Matua group calls Bengal road blockades over voter list row, assault claim in Thakurnagar
Telegraph | 4 January 2026
Protests over alleged voter list exclusions and an assault on a Matua religious leader escalated on Sunday after a TMC-backed Matua group called for statewide road blockades across West Bengal.
The bandh call was issued by the Trinamool Congress-supported faction of the All India Matua Mahasangha, protesting what it termed the exclusion of “legitimate voters” during the ongoing Special Intensive Revision (SIR) of electoral rolls.
The immediate trigger was an alleged attack on a Matua ‘gosai’ from Shyamnagar, who had visited the Thakurnagar temple complex in North 24 Parganas district to seek answers after his name was reportedly deleted from the voter list.
Leaders aligned with the TMC accused supporters of Union minister Shantanu Thakur of assaulting the gosai, a charge the BJP has denied.

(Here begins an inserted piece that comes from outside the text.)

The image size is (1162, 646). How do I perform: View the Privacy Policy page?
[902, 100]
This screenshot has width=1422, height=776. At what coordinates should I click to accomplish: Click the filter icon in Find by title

Tensions in Matua-dominated areas have been simmering since December 24, when protests over the draft electoral rolls turned the Thakurnagar temple precinct into a flashpoint.
TMC leaders claimed several supporters of Rajya Sabha MP Mamata Thakur were injured during clashes allegedly involving followers of Shantanu Thakur.
Since then, resentment within sections of the Matua community has intensified, with leaders describing the incident as a “humiliating blow” to 'gosais'.
The Mahasangha alleged that cadres linked to the BJP and the Rashtriya Swayamsevak Sangh, acting at the behest of Shantanu Thakur, had mounted a “planned attack” on Matua religious leaders.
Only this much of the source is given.